MeanFlow-TSE: One-Step Target Speaker Extraction

Updated 24 December 2025

The paper introduces MeanFlow-TSE, a one-step generative TSE framework that efficiently extracts target speech using a single network evaluation and achieves state-of-the-art perceptual metrics.
It employs a mixing-ratio-driven linear trajectory in the spectral domain and a neural mean-flow map to directly map mixtures to clean speech, yielding a +1.31 dB SI-SDR gain on Libri2Mix.
MeanFlow-TSE’s curriculum-based training and efficient architecture enable practical real-time deployment in streaming and edge applications with minimal computational overhead.
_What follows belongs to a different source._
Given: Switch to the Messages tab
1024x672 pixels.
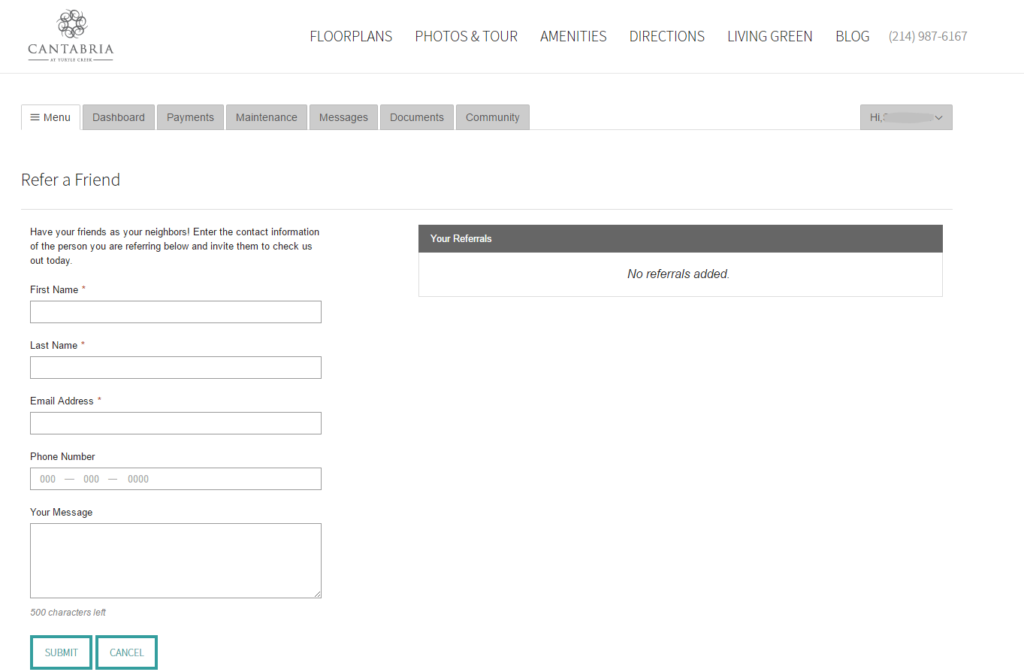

MeanFlow-TSE is a one-step generative target speaker extraction (TSE) framework based on mean-flow objectives. It is designed to efficiently and accurately extract a desired speaker’s voice from a multi-speaker mixture, while circumventing the computational burdens typical of diffusion and flow-matching approaches that require many iterative function evaluations. MeanFlow-TSE leverages a mixing-ratio-driven linear trajectory between background and target sources in the spectral domain and learns a neural mean-flow map, enabling direct, single-pass extraction of high-quality target speech. The system achieves real-time performance with competitive, state-of-the-art perceptual and fidelity metrics, as demonstrated on the Libri2Mix benchmark (Shimizu et al., 21 Dec 2025).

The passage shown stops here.